The London Perl and Raku Workshop takes place on 26th Oct 2024. If your company depends on Perl, please consider sponsoring and/or attending.

NAME

Text::Transliterator - Wrapper around Perl tr/../../ operator

SYNOPSIS

my $tr = Text::Transliterator->new($from, $to, $modifiers);
# or
my $tr = Text::Transliterator->new(\%map, $modifiers);

$tr->(@strings);

DESCRIPTION

This package is a simple wrapper around Perl's transliteration operator tr/../../... Starting either from two strings of characters, or from a map of characters, it will compile a function that applies the transliteration to any list of strings.

This does very little work, and therefore would barely merit a module on its own; it was written mainly for serving as a base package for Text::Transliterator::Unaccent. However, in some situations it may be useful in its own right, since Perl has no construct similar to qr/.../ for "compiling" a transliteration. As a matter of fact, the tr/../../ documentation says "if you want to use variables, you must use an eval()" ... which is what the present module does, albeit in a somewhat more controlled way.

METHODS

new

my $tr = Text::Transliterator->new($from, $to, $modifiers);
# or
my $tr = Text::Transliterator->new(\%map, $modifiers);

Creates a new transliterator function.

In the first syntax, the arguments are two strings that will be passed directly to the tr/.../.../ operator (see "Regexp Quote-Like Operators" in perlop), i.e. a string of characters to be replaced, and a string of replacement characters. The third argument $modifiers is optional and may contain a string with any combination of the cds modifiers to the tr/.../.../ operator.

In the second syntax, the argument is a hashref, in which keys are the characters to be replaced, and values are the replacement characters. Optional $modifiers are as above.

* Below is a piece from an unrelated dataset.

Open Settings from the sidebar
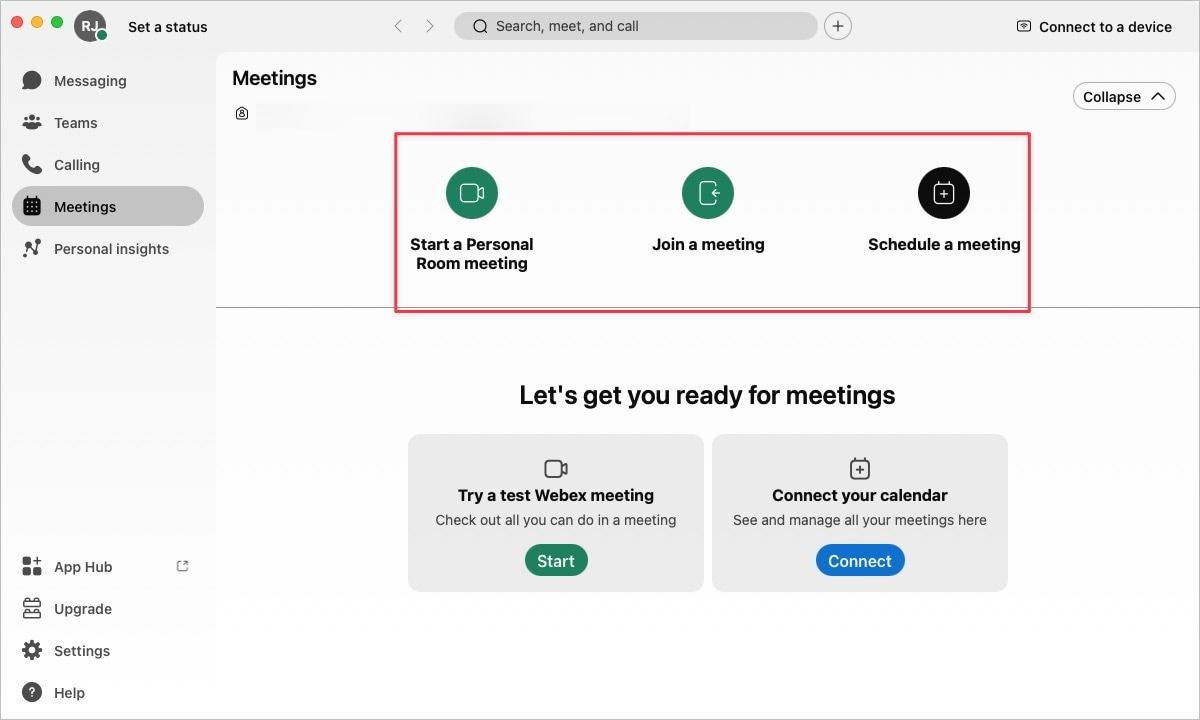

The return value from that new method is actually a reference to a function, not an object. That function is called as

$tr->(@strings);

and modifies every member of @strings in place, like the tr/.../.../ operator. The return value is the number of transliterated characters in the last member of @strings.

AUTHOR

Laurent Dami, <dami@cpan.org>

LICENSE AND COPYRIGHT

Copyright 2010, 2017, 2023 Laurent Dami.

This program is free software; you can redistribute it and/or modify it under the terms of either: the GNU General Public License as published by the Free Software Foundation; or the Artistic License.